Interview Questions
Robyn AI
Product Growth Analyst

How would you find the “magic moment” in a user’s journey for Robyn?
To find the “magic moment” in a user’s journey for Robyn, I would analyze user behavior data to identify when users first engage deeply with features that drive emotional connection, such as sending meaningful messages or returning frequently. By comparing patterns between highly engaged users and those who drop off, I’d pinpoint key actions or sequences that correlate with retention. I’d also gather qualitative feedback through surveys or interviews to understand the emotional impact behind these moments. Combining these insights, I’d run targeted experiments to enhance and highlight these moments, helping users quickly experience the value and connection that Robyn aims to create.
Robyn AI
Product Growth Analyst

Share a growth or retention experiment you’ve run (or would run). What tools did you use?

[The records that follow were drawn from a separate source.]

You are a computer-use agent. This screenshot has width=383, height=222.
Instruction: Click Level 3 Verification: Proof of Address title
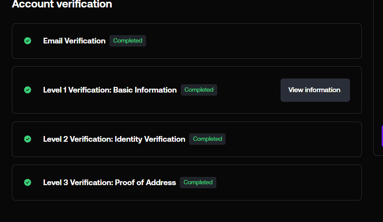(109, 183)
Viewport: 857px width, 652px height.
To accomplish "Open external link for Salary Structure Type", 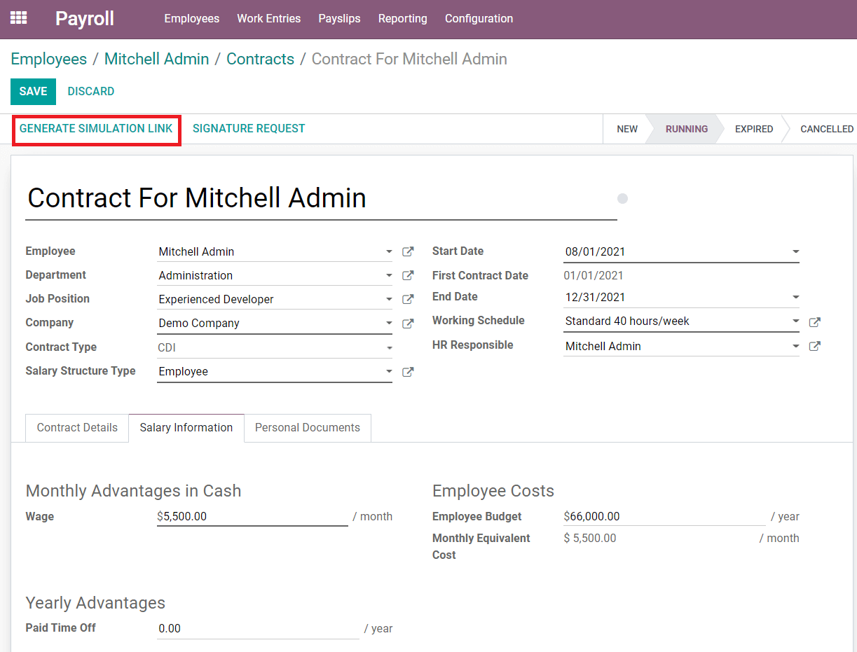I will [x=408, y=372].
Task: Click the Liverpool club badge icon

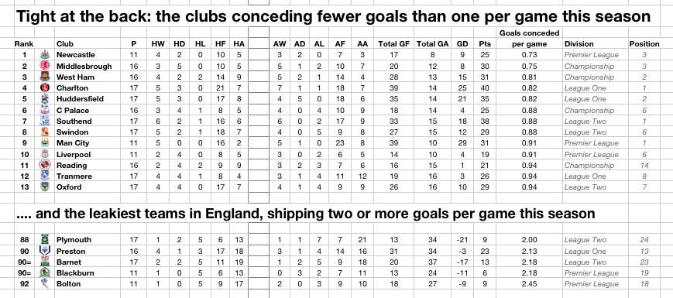Action: [44, 154]
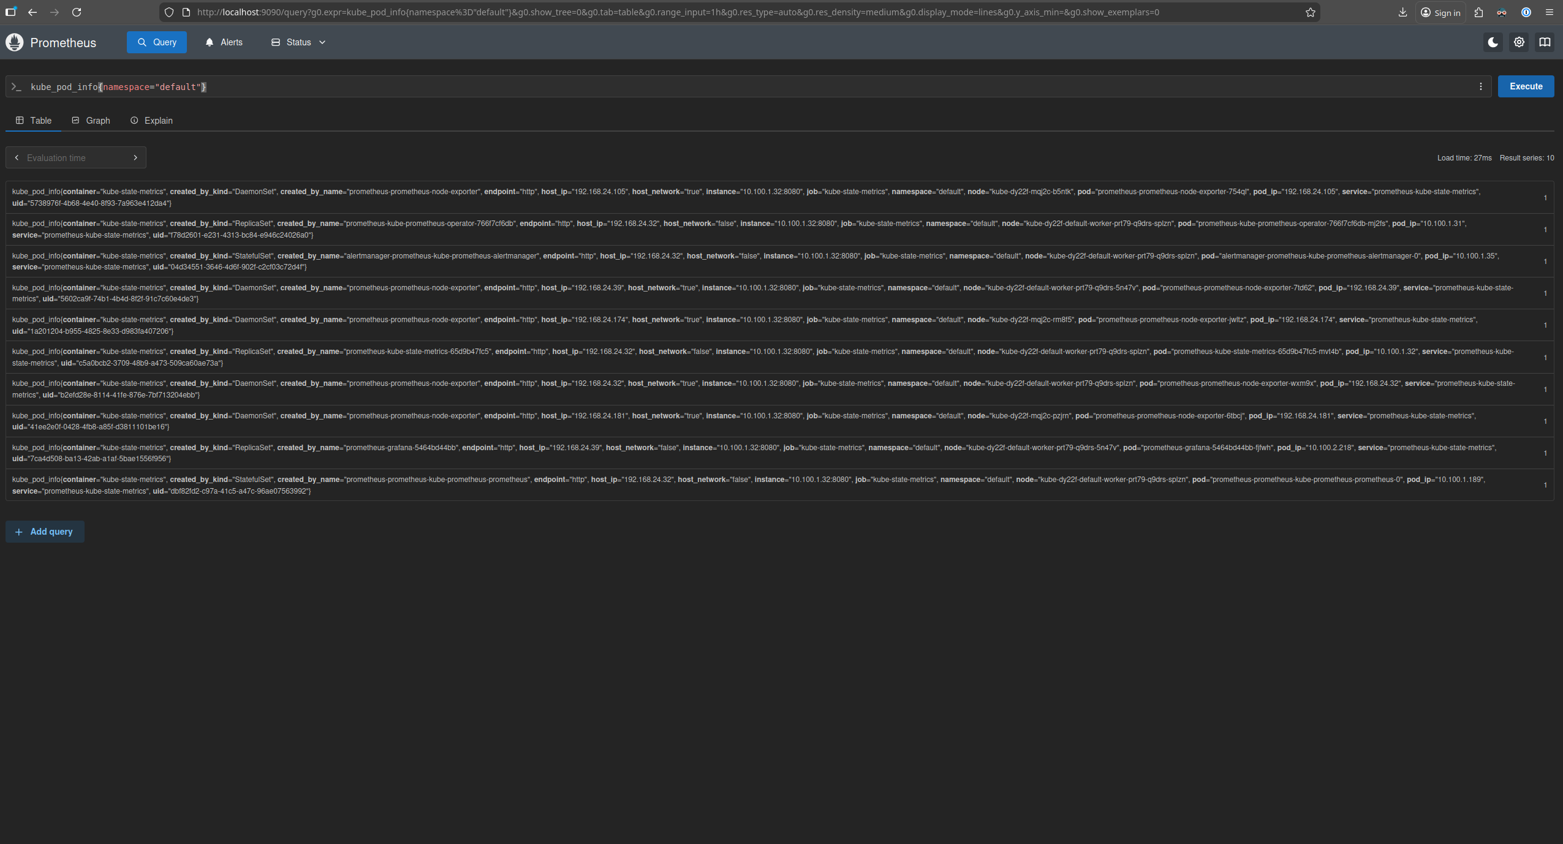The height and width of the screenshot is (844, 1563).
Task: Step evaluation time backward with the left chevron
Action: [x=17, y=157]
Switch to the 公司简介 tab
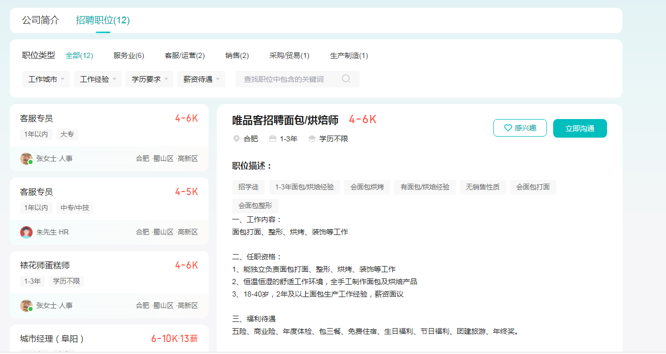The image size is (666, 354). 40,20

While leading the Commencement 2 Careers Program at Lowell High School, I ran a real-world retention experiment to boost engagement across a 17-week career readiness workshop series. Around week 5, attendance was dipping, so I created a lightweight “growth badge” system to gamify progress — awarding students for completing sessions, participating in mock interviews, or refining their resumes. I used Google Sheets and scripting to automate badge tracking and Google Forms to collect session-level feedback. I analyzed participation patterns and restructured the schedule to prioritize more interactive sessions early on. This led to a 35% increase in retention, with students reporting a stronger sense of progress and motivation. On the technical side, I bring a lot of experience working with Python for data analysis, visualization, and product experimentation. Right now, I’m building an AI-powered medical data dashboard, where I’ve been parsing FHIR-formatted health data, building front-end visualizations (e.g., time-series charts), and integrating with LLMs to help users explore patterns in their own health metrics. This project has taught me how to blend data storytelling, user empathy, and experimentation, exactly the approach I’d bring to designing growth and retention loops at Robyn.

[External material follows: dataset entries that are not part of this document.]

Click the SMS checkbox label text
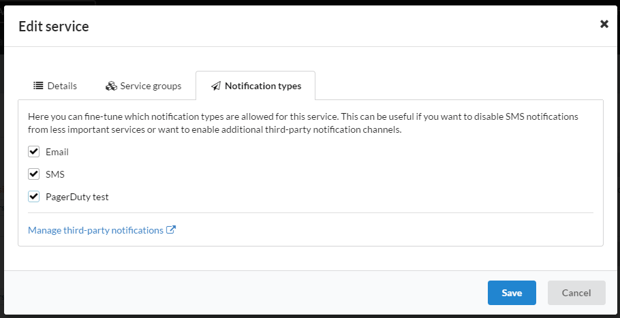The width and height of the screenshot is (620, 318). point(55,174)
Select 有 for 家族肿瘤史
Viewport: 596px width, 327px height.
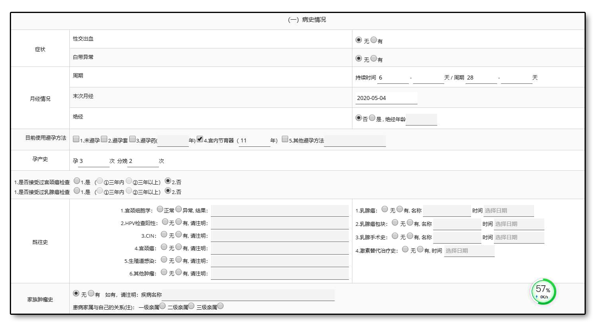91,293
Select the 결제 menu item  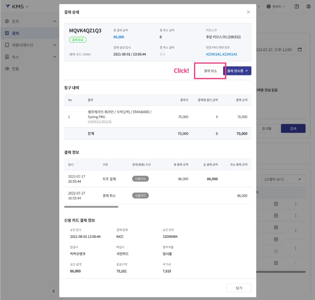click(x=15, y=33)
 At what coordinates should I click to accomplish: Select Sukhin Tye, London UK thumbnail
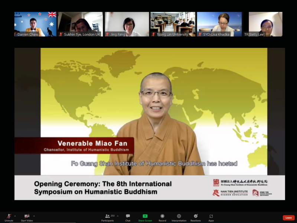(80, 24)
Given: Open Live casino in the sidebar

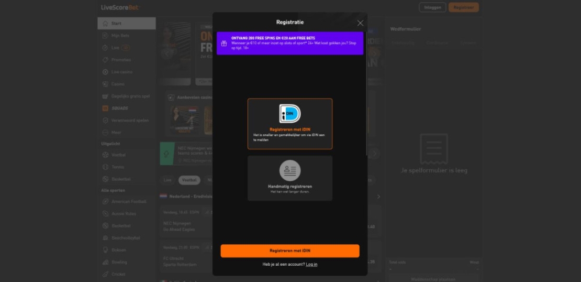Looking at the screenshot, I should click(121, 72).
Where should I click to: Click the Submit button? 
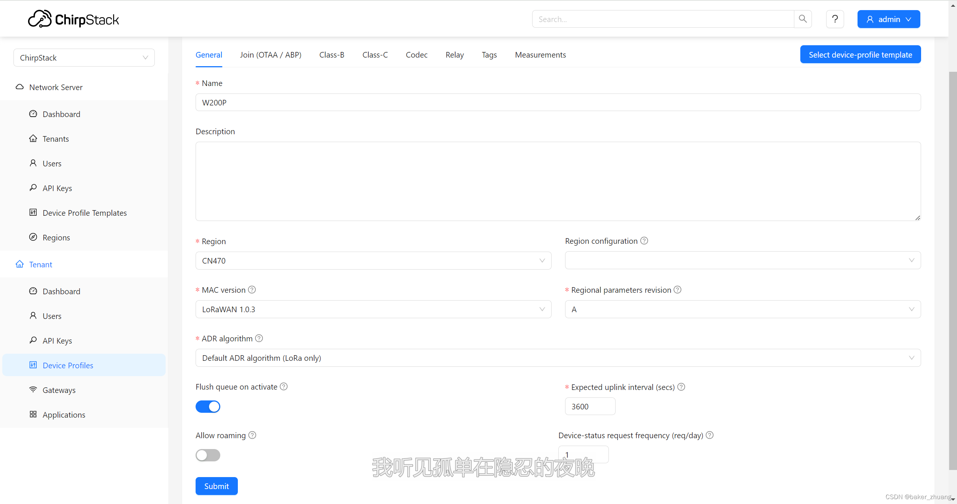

One growth experiment I would run for an app like Robyn is a “Streaks for Sharing” feature, rewarding users who share the app (or a specific experience/moment) for a certain number of days in a row with exclusive content or early access to new features. This taps into Gen Z’s love for personalization, status-based rewards, and social interaction.The goal would be to increase both user retention and virality by creating lightweight, gamified pressure to stay active and bring friends along. Tools I’d use: PostHog or Firebase for tracking daily active users, shares, and drop-off points in the flowSegment or Mixpanel to track cohort behaviors and compare retention between “streak” users vs. control. Python (or SQL) for analyzing user event data and segmenting by behavior. A/B testing framework (PostHog has one) to validate impact of the feature. If successful, this experiment could evolve into a deeper social layer that builds emotional stickiness and brings the Robyn community closer.
Robyn AI
Product Growth Analyst

What’s a Gen Z-focused app you love and why?

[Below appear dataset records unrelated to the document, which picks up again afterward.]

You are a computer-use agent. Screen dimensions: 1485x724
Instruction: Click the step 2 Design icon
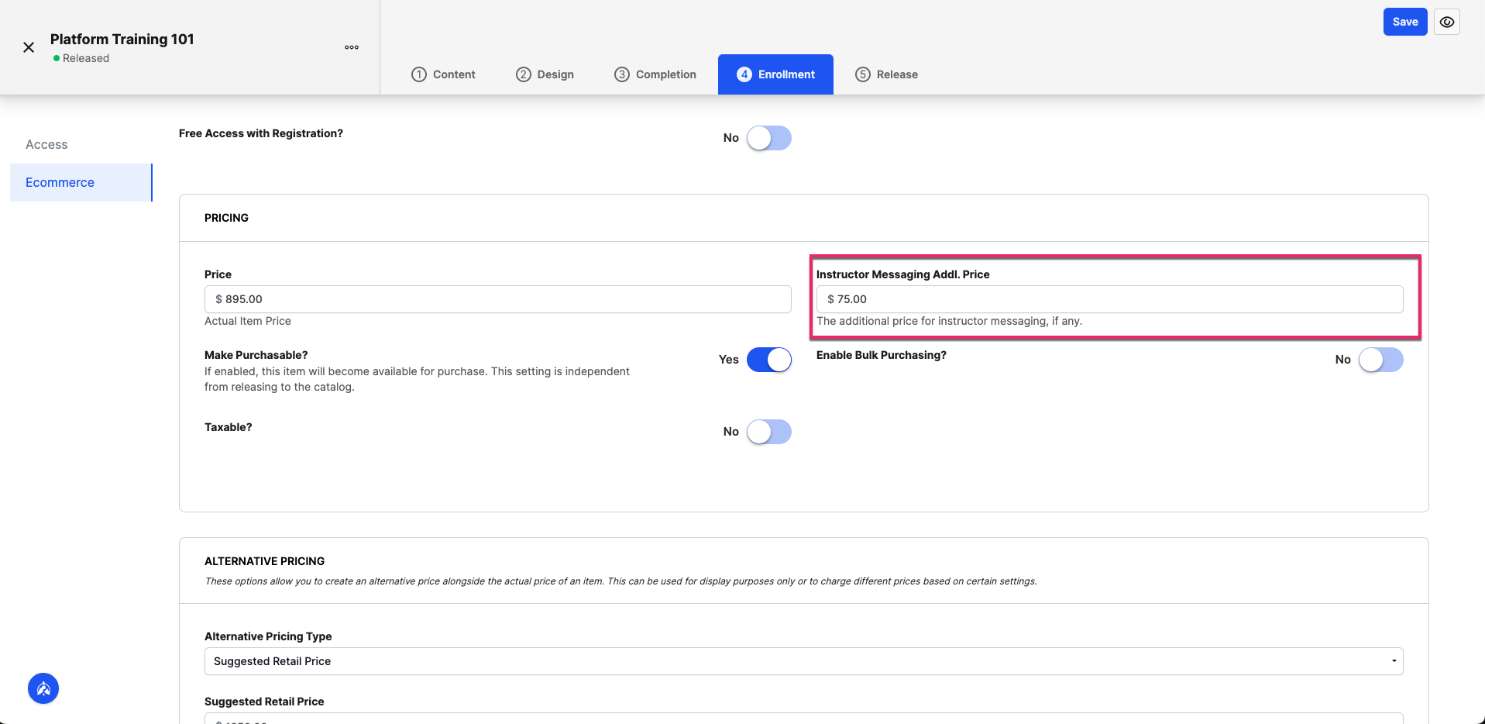[524, 74]
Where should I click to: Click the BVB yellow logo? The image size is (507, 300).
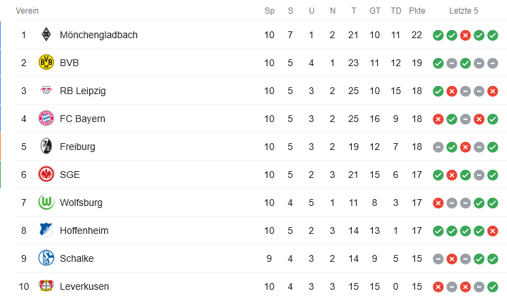(x=46, y=63)
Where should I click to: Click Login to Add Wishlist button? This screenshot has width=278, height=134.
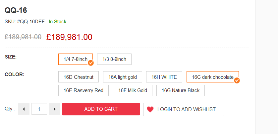184,109
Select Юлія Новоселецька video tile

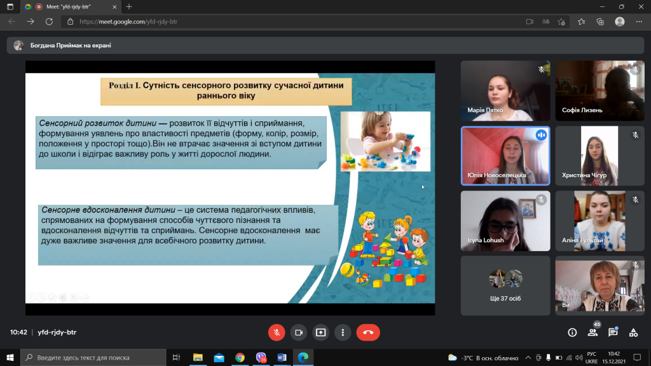click(x=505, y=156)
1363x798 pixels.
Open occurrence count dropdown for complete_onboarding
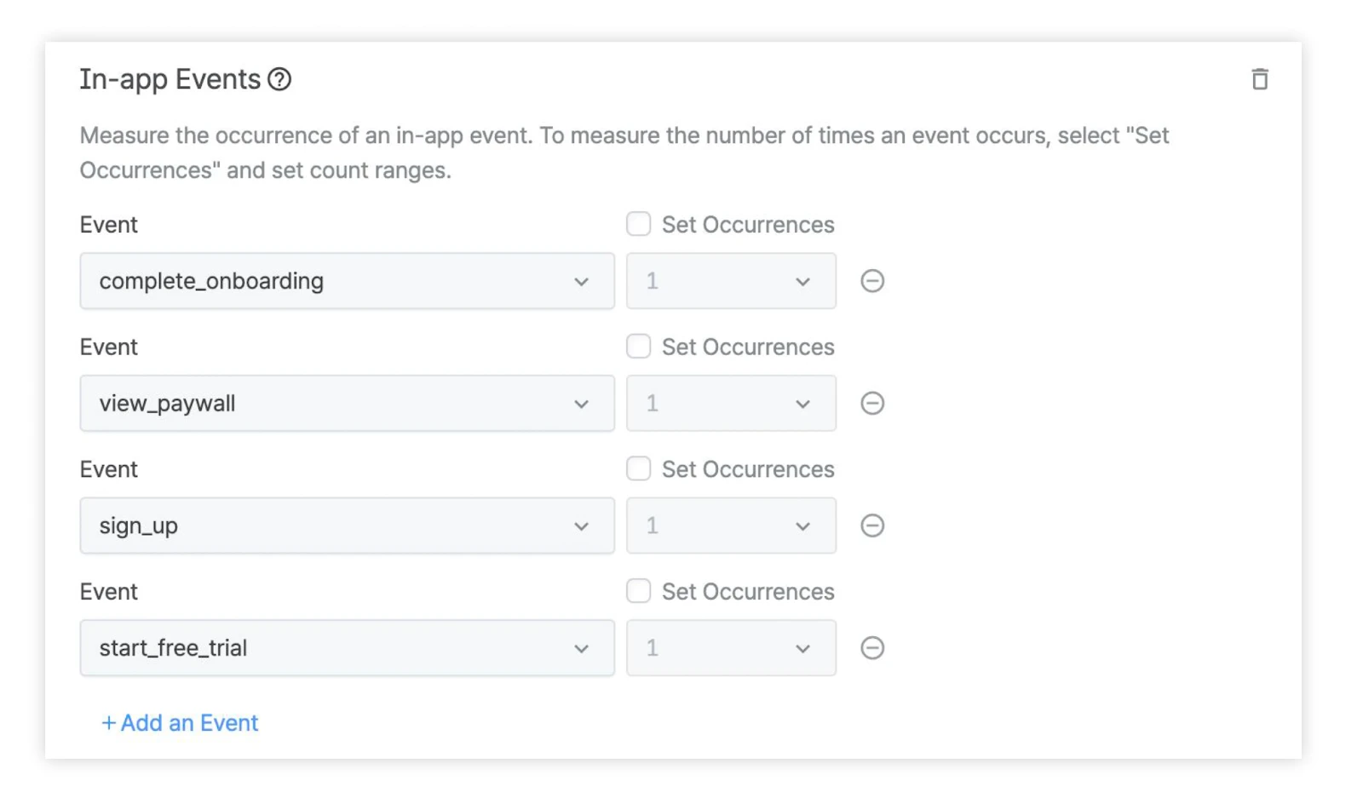point(731,281)
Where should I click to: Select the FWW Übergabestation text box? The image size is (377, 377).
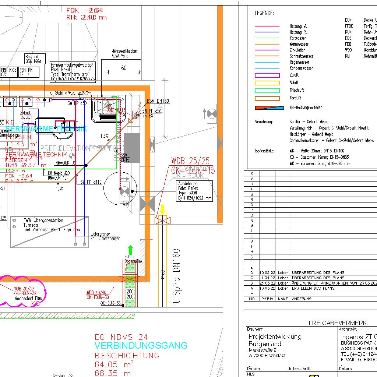coord(49,232)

One Gen Z-focused app I love is TikTok. It’s more than just entertainment, it’s a cultural engine. What makes TikTok so compelling is how it personalizes the experience through its algorithm, surfaces niche communities, and gives users tools to create content easily and authentically. From a product growth perspective, TikTok nails retention and virality. Features like duets, stitches, and trends encourage creative remixing and social interaction, making the platform feel alive and participatory. It also does a great job at lowering the barrier to entry you don’t need a big following or polished content to go viral, which resonates with Gen Z’s preference for authenticity and expression over perfection.